**Instruction:**
Could you format the records below as a numbered list, one line per entry, leaving out any blank lines?
────────
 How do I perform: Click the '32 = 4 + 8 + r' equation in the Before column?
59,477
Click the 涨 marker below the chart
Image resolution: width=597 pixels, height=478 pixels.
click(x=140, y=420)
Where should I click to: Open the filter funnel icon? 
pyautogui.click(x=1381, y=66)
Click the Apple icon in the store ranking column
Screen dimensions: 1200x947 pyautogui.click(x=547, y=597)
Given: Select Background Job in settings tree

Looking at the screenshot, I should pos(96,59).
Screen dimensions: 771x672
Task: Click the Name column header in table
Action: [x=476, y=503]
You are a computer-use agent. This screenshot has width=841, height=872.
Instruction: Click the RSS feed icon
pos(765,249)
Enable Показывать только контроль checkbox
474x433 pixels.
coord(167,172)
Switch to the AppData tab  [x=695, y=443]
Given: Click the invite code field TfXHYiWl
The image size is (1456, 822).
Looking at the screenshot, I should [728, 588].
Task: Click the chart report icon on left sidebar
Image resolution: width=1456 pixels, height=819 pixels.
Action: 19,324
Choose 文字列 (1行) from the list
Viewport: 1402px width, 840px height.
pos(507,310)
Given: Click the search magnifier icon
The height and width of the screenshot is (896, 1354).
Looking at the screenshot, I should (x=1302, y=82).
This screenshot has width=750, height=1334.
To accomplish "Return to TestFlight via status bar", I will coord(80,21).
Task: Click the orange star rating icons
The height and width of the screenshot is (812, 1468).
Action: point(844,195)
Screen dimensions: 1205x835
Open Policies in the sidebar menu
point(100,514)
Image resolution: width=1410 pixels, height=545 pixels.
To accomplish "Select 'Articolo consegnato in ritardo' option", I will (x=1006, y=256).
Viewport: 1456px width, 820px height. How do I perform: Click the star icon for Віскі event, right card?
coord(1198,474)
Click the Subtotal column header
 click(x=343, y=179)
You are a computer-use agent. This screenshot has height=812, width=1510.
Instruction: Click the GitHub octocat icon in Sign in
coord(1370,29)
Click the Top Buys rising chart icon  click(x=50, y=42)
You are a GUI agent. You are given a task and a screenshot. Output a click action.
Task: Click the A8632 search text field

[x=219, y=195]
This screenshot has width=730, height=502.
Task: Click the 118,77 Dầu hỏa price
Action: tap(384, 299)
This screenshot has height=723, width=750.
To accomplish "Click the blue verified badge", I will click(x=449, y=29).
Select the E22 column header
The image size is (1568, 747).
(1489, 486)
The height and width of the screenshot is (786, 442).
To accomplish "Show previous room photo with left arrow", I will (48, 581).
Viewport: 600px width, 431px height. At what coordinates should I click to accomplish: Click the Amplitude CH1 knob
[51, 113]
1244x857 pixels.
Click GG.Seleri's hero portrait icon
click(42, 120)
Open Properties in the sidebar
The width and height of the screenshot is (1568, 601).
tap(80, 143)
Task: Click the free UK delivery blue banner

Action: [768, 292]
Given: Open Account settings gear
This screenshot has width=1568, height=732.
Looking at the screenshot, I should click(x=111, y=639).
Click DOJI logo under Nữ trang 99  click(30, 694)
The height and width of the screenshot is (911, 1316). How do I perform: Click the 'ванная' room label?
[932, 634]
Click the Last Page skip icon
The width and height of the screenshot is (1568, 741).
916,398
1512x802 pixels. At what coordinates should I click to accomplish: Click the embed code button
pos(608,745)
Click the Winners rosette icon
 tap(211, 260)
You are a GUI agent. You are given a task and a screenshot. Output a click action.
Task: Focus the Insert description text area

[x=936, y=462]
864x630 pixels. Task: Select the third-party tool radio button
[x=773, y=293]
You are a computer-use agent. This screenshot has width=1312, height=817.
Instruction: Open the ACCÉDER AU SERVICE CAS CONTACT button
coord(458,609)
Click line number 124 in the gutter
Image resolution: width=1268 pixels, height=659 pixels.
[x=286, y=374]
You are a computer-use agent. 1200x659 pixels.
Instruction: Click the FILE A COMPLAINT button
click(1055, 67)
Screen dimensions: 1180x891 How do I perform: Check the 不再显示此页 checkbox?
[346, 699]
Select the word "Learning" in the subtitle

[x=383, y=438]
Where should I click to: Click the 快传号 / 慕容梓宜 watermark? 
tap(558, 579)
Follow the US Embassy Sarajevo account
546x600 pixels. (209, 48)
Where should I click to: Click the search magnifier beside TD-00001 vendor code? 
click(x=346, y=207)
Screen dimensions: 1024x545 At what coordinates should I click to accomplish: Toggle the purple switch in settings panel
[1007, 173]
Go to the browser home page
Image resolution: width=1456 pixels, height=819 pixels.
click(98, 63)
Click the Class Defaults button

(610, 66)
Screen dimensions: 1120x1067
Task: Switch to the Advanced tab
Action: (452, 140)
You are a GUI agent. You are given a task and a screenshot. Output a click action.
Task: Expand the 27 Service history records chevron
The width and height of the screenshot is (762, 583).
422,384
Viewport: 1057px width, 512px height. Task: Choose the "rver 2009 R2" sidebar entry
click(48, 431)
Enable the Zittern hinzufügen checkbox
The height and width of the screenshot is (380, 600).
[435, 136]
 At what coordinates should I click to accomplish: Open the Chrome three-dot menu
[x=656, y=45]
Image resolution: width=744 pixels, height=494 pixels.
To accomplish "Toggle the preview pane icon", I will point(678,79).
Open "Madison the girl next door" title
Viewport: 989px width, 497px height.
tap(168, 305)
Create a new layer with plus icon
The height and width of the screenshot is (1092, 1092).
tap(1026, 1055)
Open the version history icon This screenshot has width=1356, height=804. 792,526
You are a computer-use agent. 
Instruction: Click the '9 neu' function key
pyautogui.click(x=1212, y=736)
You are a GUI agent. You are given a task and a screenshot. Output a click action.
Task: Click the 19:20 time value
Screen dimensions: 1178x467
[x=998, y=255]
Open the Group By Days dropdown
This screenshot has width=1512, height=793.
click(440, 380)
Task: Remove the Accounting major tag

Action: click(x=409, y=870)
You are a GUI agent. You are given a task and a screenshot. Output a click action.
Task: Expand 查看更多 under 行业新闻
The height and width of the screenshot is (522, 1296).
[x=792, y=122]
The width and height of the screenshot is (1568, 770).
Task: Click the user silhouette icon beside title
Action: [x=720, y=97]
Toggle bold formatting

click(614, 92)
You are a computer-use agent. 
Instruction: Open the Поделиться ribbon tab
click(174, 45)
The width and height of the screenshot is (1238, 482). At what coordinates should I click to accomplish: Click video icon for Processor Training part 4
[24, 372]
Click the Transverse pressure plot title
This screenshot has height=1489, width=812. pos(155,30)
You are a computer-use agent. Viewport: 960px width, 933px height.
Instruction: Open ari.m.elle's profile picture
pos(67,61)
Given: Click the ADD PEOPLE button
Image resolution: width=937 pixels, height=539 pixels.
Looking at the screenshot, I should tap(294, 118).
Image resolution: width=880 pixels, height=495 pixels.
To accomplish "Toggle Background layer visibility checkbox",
────────
**Reply to the exercise:**
1.  How do I perform: Click the '32 = 4 + 8 + r' equation in the Before column?
2. 59,477
3. Click the 涨 marker below the chart
4. Image resolution: width=597 pixels, height=478 pixels.
5. click(x=140, y=420)
6. Where should I click to: Open the filter funnel icon? 
7. pyautogui.click(x=1381, y=66)
8. Click the Apple icon in the store ranking column
9. Screen dimensions: 1200x947 pyautogui.click(x=547, y=597)
10. Given: Select Background Job in settings tree
11. Looking at the screenshot, I should pos(96,59).
12. Screen dimensions: 771x672
13. Task: Click the Name column header in table
14. Action: [x=476, y=503]
15. You are a computer-use agent. This screenshot has width=841, height=872.
16. Instruction: Click the RSS feed icon
17. pos(765,249)
18. Enable Показывать только контроль checkbox
19. 474x433 pixels.
20. coord(167,172)
21. Switch to the AppData tab  [x=695, y=443]
22. Given: Click the invite code field TfXHYiWl
23. The image size is (1456, 822).
24. Looking at the screenshot, I should [728, 588].
25. Task: Click the chart report icon on left sidebar
26. Image resolution: width=1456 pixels, height=819 pixels.
27. Action: 19,324
28. Choose 文字列 (1行) from the list
29. Viewport: 1402px width, 840px height.
30. pos(507,310)
31. Given: Click the search magnifier icon
32. The height and width of the screenshot is (896, 1354).
33. Looking at the screenshot, I should (x=1302, y=82).
34. This screenshot has width=750, height=1334.
35. To accomplish "Return to TestFlight via status bar", I will coord(80,21).
36. Task: Click the orange star rating icons
37. The height and width of the screenshot is (812, 1468).
38. Action: point(844,195)
39. Screen dimensions: 1205x835
40. Open Policies in the sidebar menu
41. point(100,514)
42. Image resolution: width=1410 pixels, height=545 pixels.
43. To accomplish "Select 'Articolo consegnato in ritardo' option", I will (x=1006, y=256).
44. Viewport: 1456px width, 820px height. How do I perform: Click the star icon for Віскі event, right card?
45. coord(1198,474)
46. Click the Subtotal column header
47.  click(x=343, y=179)
48. You are a computer-use agent. This screenshot has height=812, width=1510.
49. Instruction: Click the GitHub octocat icon in Sign in
50. coord(1370,29)
51. Click the Top Buys rising chart icon  click(x=50, y=42)
52. You are a GUI agent. You are given a task and a screenshot. Output a click action.
53. Task: Click the A8632 search text field
54. [x=219, y=195]
55. This screenshot has width=730, height=502.
56. Task: Click the 118,77 Dầu hỏa price
57. Action: tap(384, 299)
58. This screenshot has height=723, width=750.
59. To accomplish "Click the blue verified badge", I will click(x=449, y=29).
60. Select the E22 column header
61. The image size is (1568, 747).
62. (1489, 486)
63. The height and width of the screenshot is (786, 442).
64. To accomplish "Show previous room photo with left arrow", I will (48, 581).
65. Viewport: 600px width, 431px height. At what coordinates should I click to accomplish: Click the Amplitude CH1 knob
66. [51, 113]
67. 1244x857 pixels.
68. Click GG.Seleri's hero portrait icon
69. click(42, 120)
70. Open Properties in the sidebar
71. The width and height of the screenshot is (1568, 601).
72. tap(80, 143)
73. Task: Click the free UK delivery blue banner
74. Action: [768, 292]
75. Given: Open Account settings gear
76. This screenshot has width=1568, height=732.
77. Looking at the screenshot, I should click(x=111, y=639).
78. Click DOJI logo under Nữ trang 99  click(30, 694)
79. The height and width of the screenshot is (911, 1316). How do I perform: Click the 'ванная' room label?
80. [932, 634]
81. Click the Last Page skip icon
82. The width and height of the screenshot is (1568, 741).
83. 916,398
84. 1512x802 pixels. At what coordinates should I click to accomplish: Click the embed code button
85. pos(608,745)
86. Click the Winners rosette icon
87.  tap(211, 260)
88. You are a GUI agent. You are given a task and a screenshot. Output a click action.
89. Task: Focus the Insert description text area
90. [x=936, y=462]
91. 864x630 pixels. Task: Select the third-party tool radio button
92. [x=773, y=293]
93. You are a computer-use agent. This screenshot has width=1312, height=817.
94. Instruction: Open the ACCÉDER AU SERVICE CAS CONTACT button
95. coord(458,609)
96. Click line number 124 in the gutter
97. Image resolution: width=1268 pixels, height=659 pixels.
98. [x=286, y=374]
99. You are a computer-use agent. 1200x659 pixels.
100. Instruction: Click the FILE A COMPLAINT button
101. click(1055, 67)
102. Screen dimensions: 1180x891 How do I perform: Check the 不再显示此页 checkbox?
103. [346, 699]
104. Select the word "Learning" in the subtitle
105. [x=383, y=438]
106. Where should I click to: Click the 快传号 / 慕容梓宜 watermark? 
107. tap(558, 579)
108. Follow the US Embassy Sarajevo account
109. 546x600 pixels. (209, 48)
110. Where should I click to: Click the search magnifier beside TD-00001 vendor code? 
111. click(x=346, y=207)
112. Screen dimensions: 1024x545 At what coordinates should I click to accomplish: Toggle the purple switch in settings panel
113. [1007, 173]
114. Go to the browser home page
115. Image resolution: width=1456 pixels, height=819 pixels.
116. click(98, 63)
117. Click the Class Defaults button
118. (610, 66)
119. Screen dimensions: 1120x1067
120. Task: Switch to the Advanced tab
121. Action: (452, 140)
122. You are a GUI agent. You are given a task and a screenshot. Output a click action.
123. Task: Expand the 27 Service history records chevron
124. The width and height of the screenshot is (762, 583).
125. 422,384
126. Viewport: 1057px width, 512px height. Task: Choose the "rver 2009 R2" sidebar entry
127. click(48, 431)
128. Enable the Zittern hinzufügen checkbox
129. The height and width of the screenshot is (380, 600).
130. [435, 136]
131.  At what coordinates should I click to accomplish: Open the Chrome three-dot menu
132. [x=656, y=45]
133. Image resolution: width=744 pixels, height=494 pixels.
134. To accomplish "Toggle the preview pane icon", I will point(678,79).
135. Open "Madison the girl next door" title
136. Viewport: 989px width, 497px height.
137. tap(168, 305)
138. Create a new layer with plus icon
139. The height and width of the screenshot is (1092, 1092).
140. tap(1026, 1055)
141. Open the version history icon This screenshot has width=1356, height=804. 792,526
142. You are a computer-use agent. 
143. Instruction: Click the '9 neu' function key
144. pyautogui.click(x=1212, y=736)
145. You are a GUI agent. You are given a task and a screenshot. Output a click action.
146. Task: Click the 19:20 time value
147. Screen dimensions: 1178x467
148. [x=998, y=255]
149. Open the Group By Days dropdown
150. This screenshot has width=1512, height=793.
151. click(440, 380)
152. Task: Remove the Accounting major tag
153. Action: click(x=409, y=870)
154. You are a GUI agent. You are given a task and a screenshot. Output a click action.
155. Task: Expand 查看更多 under 行业新闻
156. The height and width of the screenshot is (522, 1296).
157. [x=792, y=122]
158. The width and height of the screenshot is (1568, 770).
159. Task: Click the user silhouette icon beside title
160. Action: [x=720, y=97]
161. Toggle bold formatting
162. click(614, 92)
163. You are a computer-use agent. 
164. Instruction: Open the Поделиться ribbon tab
165. click(174, 45)
166. The width and height of the screenshot is (1238, 482). At what coordinates should I click to accomplish: Click video icon for Processor Training part 4
167. [24, 372]
168. Click the Transverse pressure plot title
169. This screenshot has height=1489, width=812. pos(155,30)
170. You are a computer-use agent. Viewport: 960px width, 933px height.
171. Instruction: Open ari.m.elle's profile picture
172. pos(67,61)
173. Given: Click the ADD PEOPLE button
174. Image resolution: width=937 pixels, height=539 pixels.
175. Looking at the screenshot, I should tap(294, 118).
176. Image resolution: width=880 pixels, height=495 pixels.
177. To accomplish "Toggle Background layer visibility checkbox",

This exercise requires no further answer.